- **Exercise text**
Either way, the ratio condition is satisfied, so detailed balance holds!

Interpretation:

  • If \(\theta'\) has higher posterior probability than \(\theta\) \((R > 1)\), always accept.
  • If \(\theta'\) has lower posterior probability \((R < 1)\), accept with probability \(R\).

The accept/reject rule does something subtle and important:

  • it favors moves toward higher posterior density,
  • but it does not force greedy ascent.

That is exactly why MCMC samples a distribution instead of performing optimization. Occasional moves into lower-probability regions are not mistakes; they are part of correctly representing posterior uncertainty.

TipWhat Problem Is Metropolis-Hastings Solving?

The goal is not to find the best point. The goal is to construct a stochastic process whose long-run behavior reproduces the posterior distribution.

  • The proposal creates motion.
  • The accept/reject step corrects that motion so the chain does not wander arbitrarily.
  • Detailed balance is the mathematical guarantee that the long-run sample frequencies match the target posterior.

You might wonder: Why specifically \(\min(1, r)\)? Could we use other acceptance probabilities?

Yes. Any choice of \(\alpha\) that satisfies the ratio condition works. But \(\min(1, r)\) is optimal in a precise sense: it maximizes the acceptance rate while satisfying detailed balance.

Proof sketch: If we used \(\alpha(\theta' \mid \theta) = r/(1+r)\), we’d accept less often but still satisfy detailed balance. However, lower acceptance means slower exploration and higher autocorrelation. The Metropolis-Hastings choice \(\min(1, r)\) accepts as often as possible while maintaining detailed balance.

Recorded data
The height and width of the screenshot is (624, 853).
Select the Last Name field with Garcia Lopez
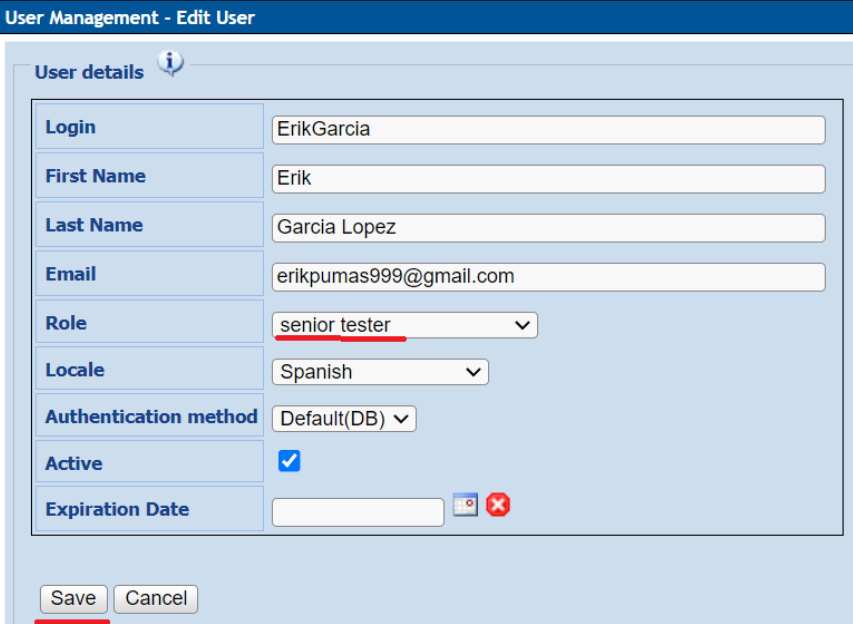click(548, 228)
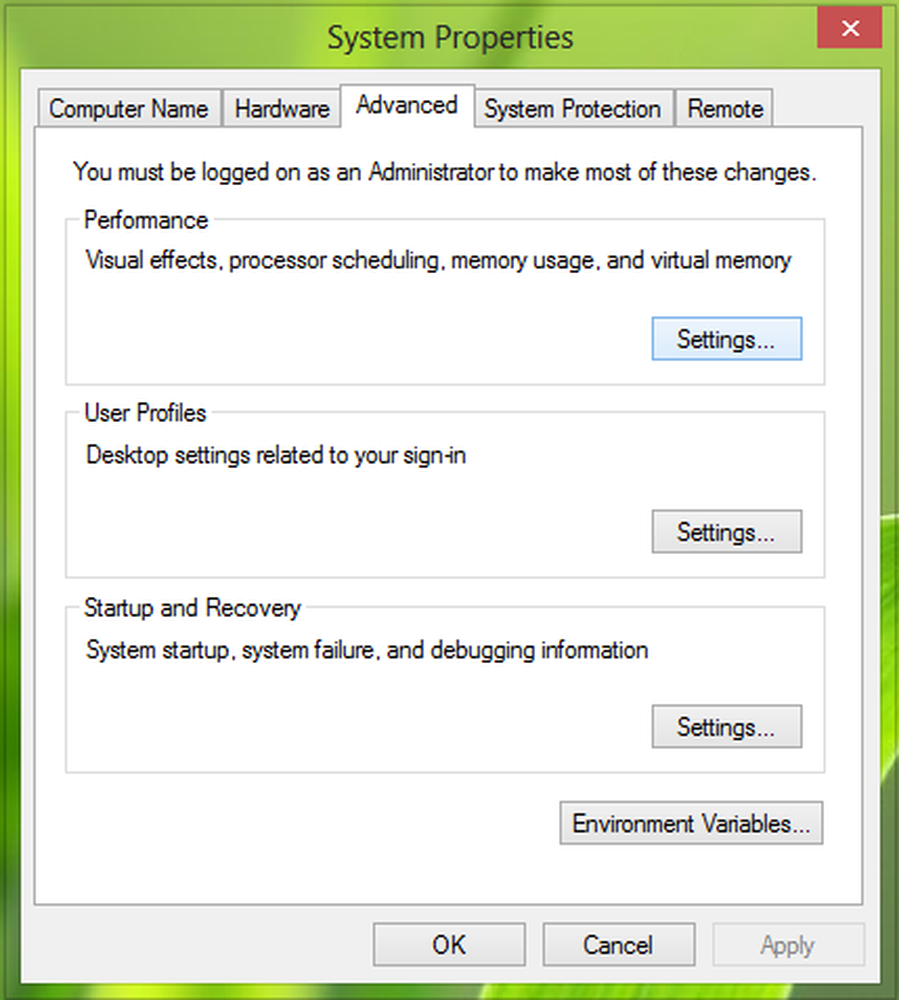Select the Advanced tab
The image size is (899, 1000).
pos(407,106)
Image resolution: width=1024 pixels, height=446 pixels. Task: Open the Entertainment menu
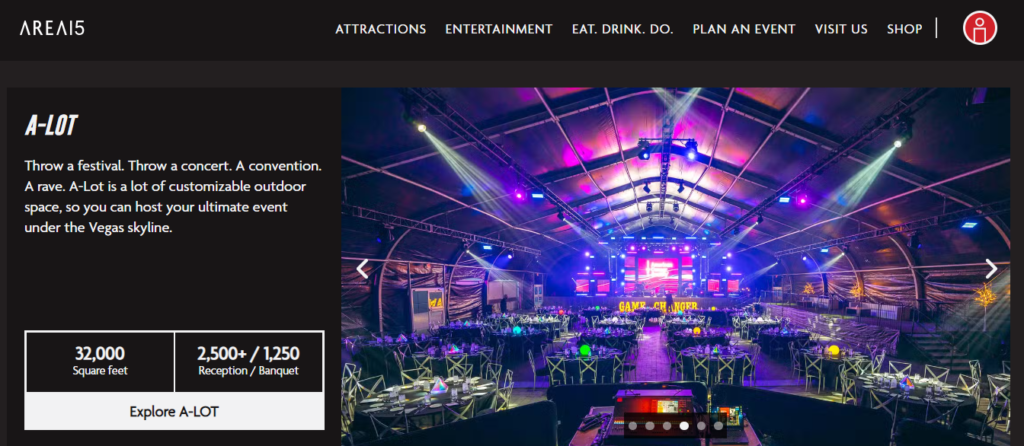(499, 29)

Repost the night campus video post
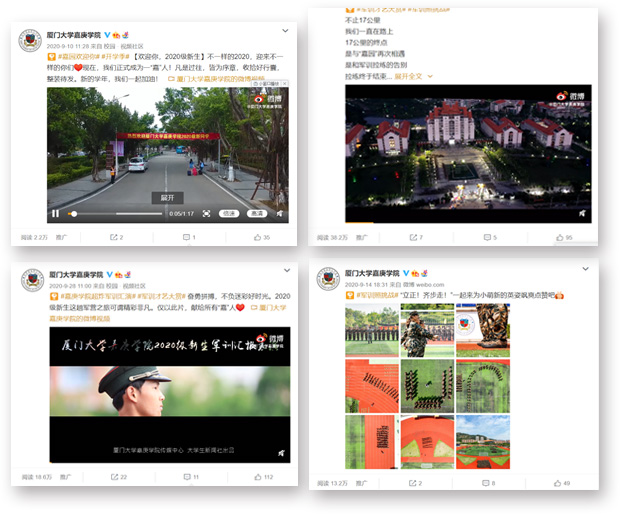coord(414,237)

- **Exercise A**
According to the Metropolis-Hastings text, in what precise sense is the choice \(\min(1, r)\) optimal?
- **Exercise B**
Pick up the Metropolis-Hastings text after its final sentence and write the next part.

- **Task output A**
It maximizes the acceptance rate while satisfying detailed balance.

- **Task output B**
This is an example of the “Barker acceptance” vs. “Metropolis acceptance” distinction. Metropolis is provably more efficient.

Proposal Distributions: Symmetric vs. Asymmetric

The acceptance probability depends on the proposal distribution \(Q\). Two important cases:

Symmetric proposals: \(Q(\theta' \mid \theta) = Q(\theta \mid \theta')\).

Example — Gaussian random walk (symmetric in \(\theta\)): \[ \theta' \sim \mathcal{N}(\theta;\,\Sigma)\quad\Longleftrightarrow\quad \theta'=\theta+\varepsilon,\;\varepsilon\sim\mathcal{N}(0,\Sigma). \]

For symmetric \(Q\), the \(Q\)-terms cancel and \[ \alpha=\min\!\left(1,\frac{\pi(\theta')}{\pi(\theta)}\right). \]

Here you can evaluate \(\pi\) using only log-likelihood + log-prior; any constant normalizer cancels. This is the Metropolis algorithm (the original 1953 version). You only need to evaluate the ratio of posterior probabilities.

Asymmetric proposals: \(Q(\theta' \mid \theta) \neq Q(\theta \mid \theta')\)

Example: Propose \(\theta'\) by drawing from the prior \(p(\theta)\).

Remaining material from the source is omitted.